Judge Tsuchida recommends the claim against Defendant Parisky be dismissed because the claim goes directly to the public defender's traditional role as a lawyer which does not qualify as a state actor for purposes of a § 1983 claim. Dkt. No. 6 at 4. With regard to Defendant Davidhizar, Judge Tsuchida recommends dismissal of that claim as prosecutors are entitled to absolute immunity from liability for damages under § 1983. Id. at 5. Finally, Judge Tsuchida recommends dismissal of Plaintiff's claim against Defendant Healy as duplicative of his earlier complaints. Id. at 5-6.
II. Legal Standard
A district court has jurisdiction to review a magistrate judge's report and recommendation on dispositive matters. See Fed.R.Civ.P. 72(b).

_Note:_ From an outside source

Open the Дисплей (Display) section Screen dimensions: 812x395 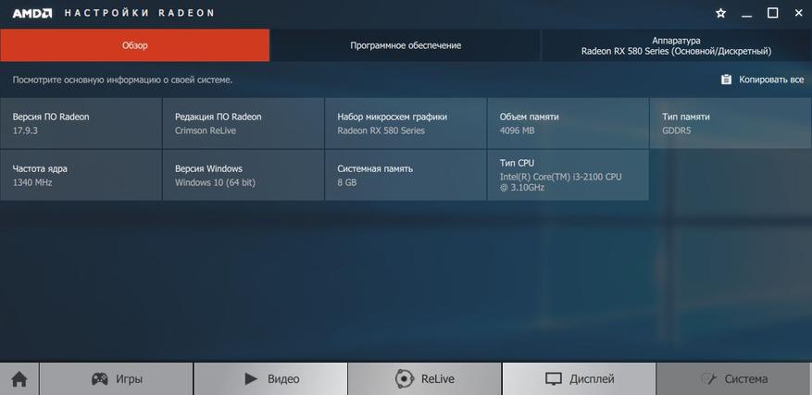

The district court “shall make a de novo determination of those portions of the report or specified proposed findings or recommendations to which objection is made.” 28 U.S.C. § 636(b)(1); see also Fed.R.Civ.P. 72(b)(3) (“The district judge must determine de novo any part of the magistrate judge's disposition that has been properly objected to.”). “The district judge may accept, reject, or modify the recommended disposition; receive further evidence; or return the matter to the magistrate judge with instructions.” Fed.R.Civ.P. 72(b)(3); accord 28 U.S.C. § 636(b)(1). A party properly objects when the party files “specific written objections” to the report and recommendation as required under Federal Rule of Civil Procedure 72(b)(2).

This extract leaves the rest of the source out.